Inflammatory myofibroblastic tumor is currently accepted to be a true neoplasm with a wide spectrum of biological behavior, varying from benign lesions to the rare tumors which are multifocal and prone to recurrence. [4] Some researchers suggest the role of cytokines, particularly interleukins - 6 in its pathogenesis. [5]

IMT involving the central nervous system are described in various locations like cranial, spinal, and orbital. Most of these were dural based and radiologically showed two patterns: isolated mass forming and an en plaque pattern. [6] IMT in bone is very unusual, and there are only two cases reported, involving the temporal bone. [7] Gasparotti et al. [8] described a case of IMT in temporal bone in a young black patient, which on radiological imaging revealed a homogenously enhancing soft tissue mass of the right mastoid with bone erosion of the tegmen and extensive dural thickening. The present case lacked these clinical symptoms and presented solely with scalp swelling. The present case did not have pachymeningitis, cranial neuropathy or uveitis as described in the other case report. [9] Most of the bone IMT are osteolytic in appearance and a destructive bone lesion expanding into the soft tissue are well described, as was found in the present case. [7] However, it must be noted that it is very difficult, both clinically and radiologically, to decide whether a bone tumor with infiltration into the soft tissue is a pseudo-tumor or a true neoplasm. In our case, the lesion was first thought to be neoplasm such as meningioma, eosinophilic granuloma, metastasis, or an aggressive infectious process. In such instances, without a biopsy, differentiation between the above mentioned differential diagnosis is difficult. Tumors composed of myofibroblast and fibroblasts which pose significant challenge in differential diagnosis are aggressive fibromatosis, fibrosarcoma or other spindle cell malignancies. In fibromatosis, the spindle cells are more slender and there is more prominent collagenous tissue. The dense inflammatory component will be lacking in fibromatosis. Fibrosarcoma is a malignant tumor and will show herring bone pattern of arrangement of cells with mitotic activity. However, there is undoubtedly morphologic and clinical overlap between IMT and inflammatory fibrosarcoma. The question of distinction between the two rests on whether they are truly distinct or a part of neoplastic continuum of myofibroblastic proliferation with increasing cellular atypia and aggressiveness.

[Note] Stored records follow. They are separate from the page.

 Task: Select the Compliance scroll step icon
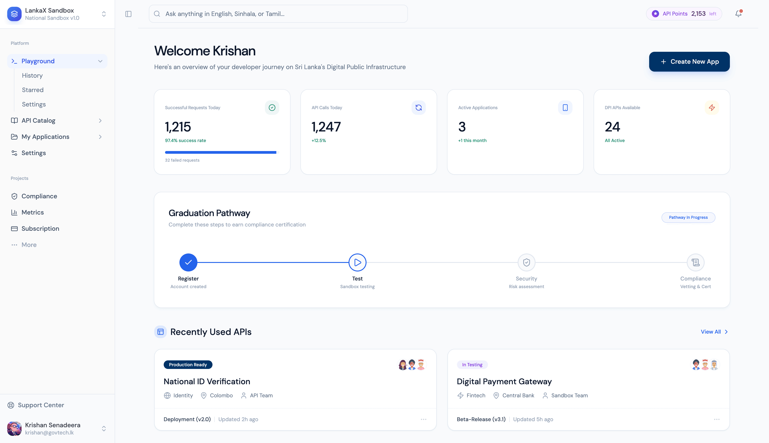(695, 262)
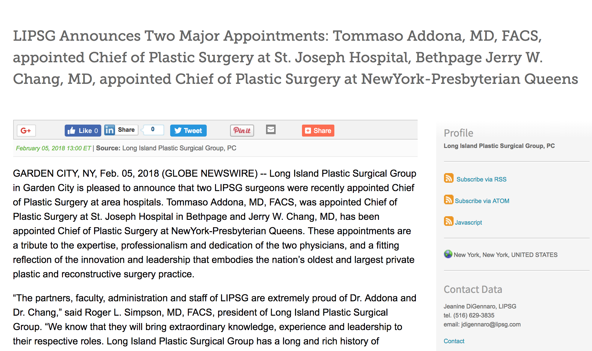This screenshot has height=351, width=592.
Task: Like the article on Facebook
Action: pyautogui.click(x=83, y=131)
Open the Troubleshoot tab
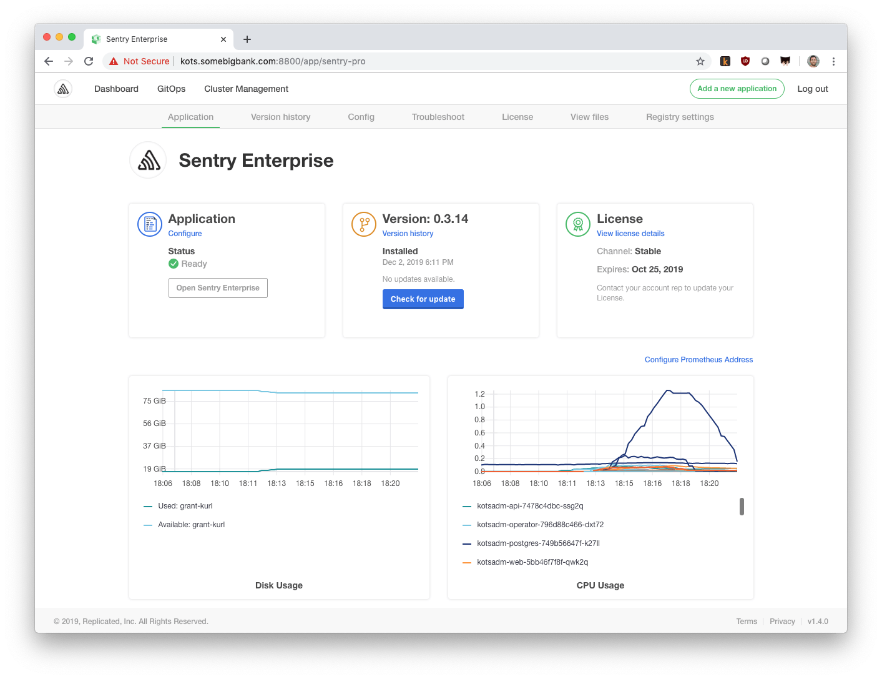 click(438, 117)
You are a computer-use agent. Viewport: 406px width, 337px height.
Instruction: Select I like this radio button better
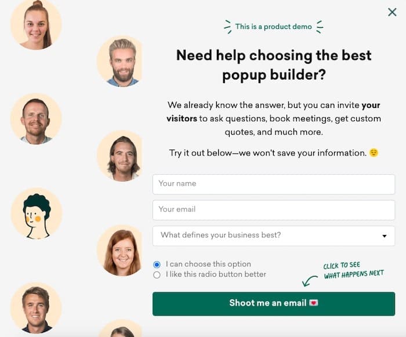(x=157, y=275)
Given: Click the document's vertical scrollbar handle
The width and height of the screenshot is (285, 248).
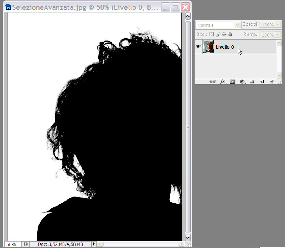Looking at the screenshot, I should tap(188, 127).
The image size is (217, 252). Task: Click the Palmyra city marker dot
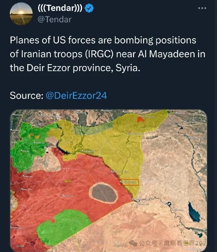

Our case showed histologic benign features like low cellularity, minimal nuclear atypia and no mitoses. Since it was a scalp tumor a differential diagnosis of eosinophilic granuloma, lymphoplasmacyte rich meningioma was also considered. However, no eosinophils or typical langerhans cell histiocytes with coffee bean nuclei were seen. No meningothelial clusters were seen and the spindle cells were negative for epithelial membrane antigen. MR imaging also showed extensive dural thickening and enhancement. Dural thickening and enhancement represent an unspecific reactive change to any adjacent dural lesion. They seem to be a common finding in IMT of the skull base, as reported by Han et al.[10] who observed intracranial dural involvement in all patients with fibrosing inflammatory pseudo tumors of the skull base.

The only effective treatment of IMT is complete surgical resection. Because of the higher recurrence rate, approaching 25% in extra pulmonary IMT, the patient has been kept on close follow-up.